**Required task A:** Could you rewrite the records that come after the text below, swapping "chart snapshot" for "graph snapshot" and changing nothing else? Omit the pictures from your version.

#### Data split for taining and evaluation

In order to evaluate the performance of a model, especially for applications where you have lots of features, which makes it difficult to plot $f(x)$ and use any graphical methods for evaluation, a more systematic way would be to train and evaluate the model with different splits of data.

<br><b>I. Train / Test split</b>
* Split the data into 2 subsets:
  * 70% - 80% training set
  * 20% - 30% test set 
* Train only with the training set and test only with the test set.
* Compute 2 cost functions:
  * Training $J_{train} = J(\vec{w},b) + reg\_term$ → <u>with</u> regularization
  * Test $J_{test} = J(\vec{w},b)$ → <u>without</u> regularizarion
* If the model overfits - then $J_{train}$ will be close to $0$ and $J_{test}$ will be high.
* This type of model evaluation is simple and fast, useful for quick prototyping or large datasets, but the performance estimate can be noisy — i.e. it depends heavily on how the data is split, therefore accidental overfit is possible due to tweaking the model based on test results (test leakage).

**Input:**
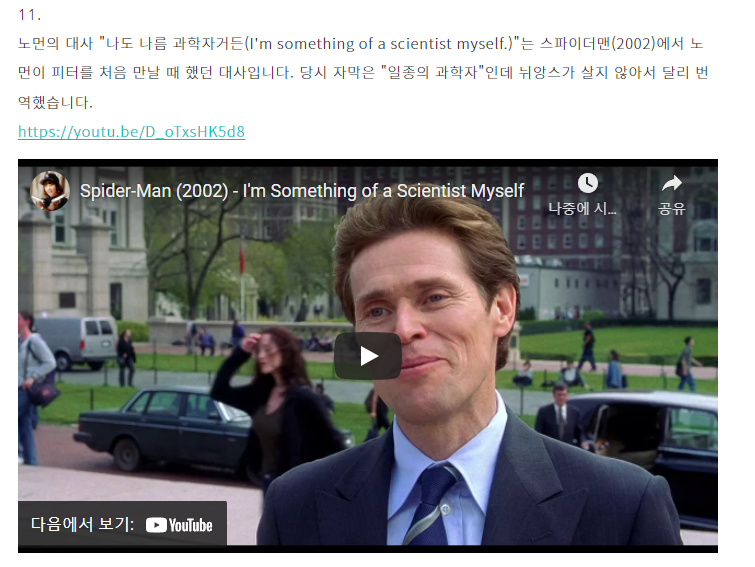Click the last paragraph line 역했습니다
The height and width of the screenshot is (567, 755).
pos(55,103)
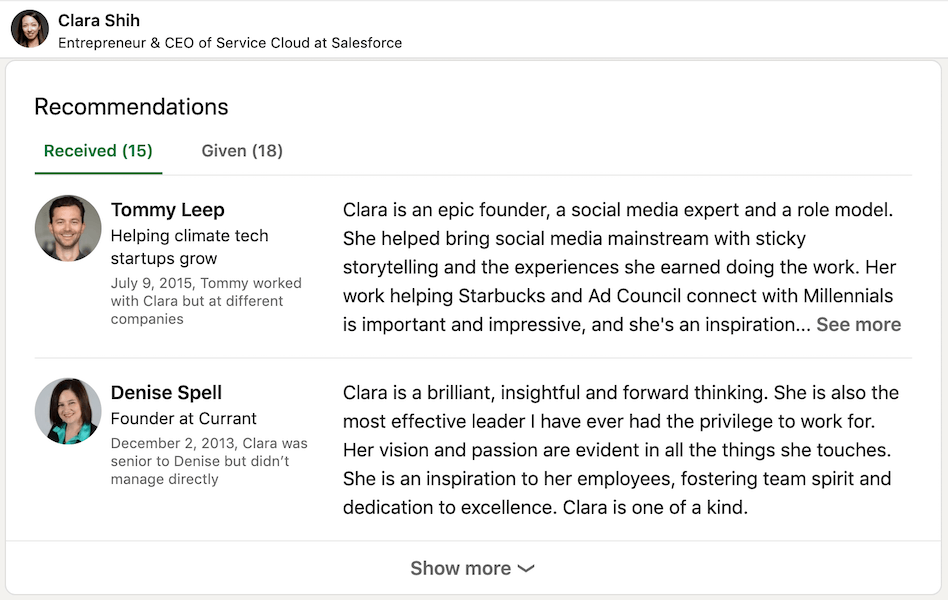This screenshot has height=600, width=948.
Task: Switch to the Given (18) tab
Action: tap(242, 151)
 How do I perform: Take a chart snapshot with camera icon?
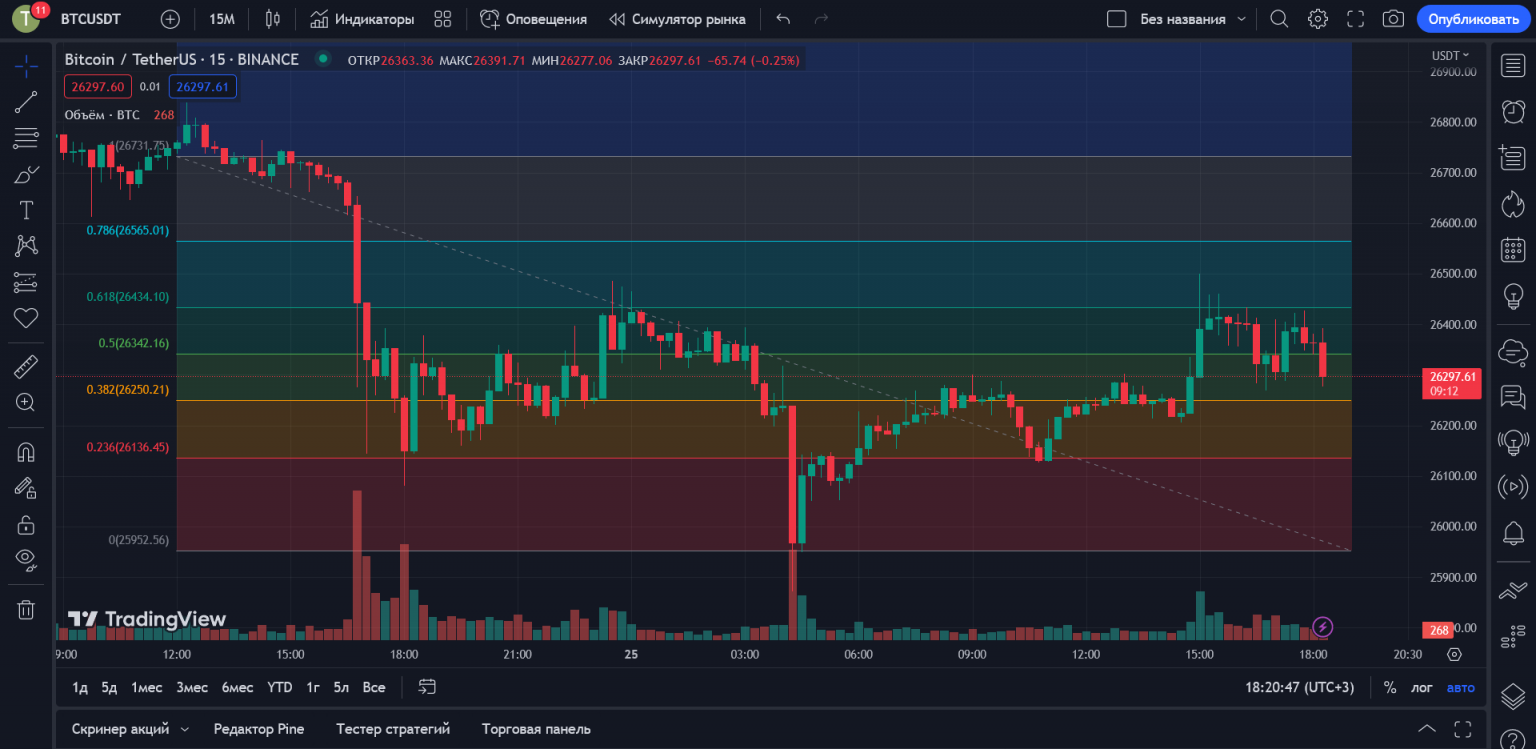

**Required task B:** Can you output the data split text above in full, word for word?

**Task answer A:**
Click the last paragraph line 역했습니다
The height and width of the screenshot is (567, 755).
pos(55,103)
This screenshot has height=600, width=948.
Task: Switch to the Given (18) tab
Action: tap(242, 151)
 How do I perform: Take a graph snapshot with camera icon?

**Task answer B:**
#### Data split for taining and evaluation

In order to evaluate the performance of a model, especially for applications where you have lots of features, which makes it difficult to plot $f(x)$ and use any graphical methods for evaluation, a more systematic way would be to train and evaluate the model with different splits of data.

<br><b>I. Train / Test split</b>
* Split the data into 2 subsets:
  * 70% - 80% training set
  * 20% - 30% test set 
* Train only with the training set and test only with the test set.
* Compute 2 cost functions:
  * Training $J_{train} = J(\vec{w},b) + reg\_term$ → <u>with</u> regularization
  * Test $J_{test} = J(\vec{w},b)$ → <u>without</u> regularizarion
* If the model overfits - then $J_{train}$ will be close to $0$ and $J_{test}$ will be high.
* This type of model evaluation is simple and fast, useful for quick prototyping or large datasets, but the performance estimate can be noisy — i.e. it depends heavily on how the data is split, therefore accidental overfit is possible due to tweaking the model based on test results (test leakage).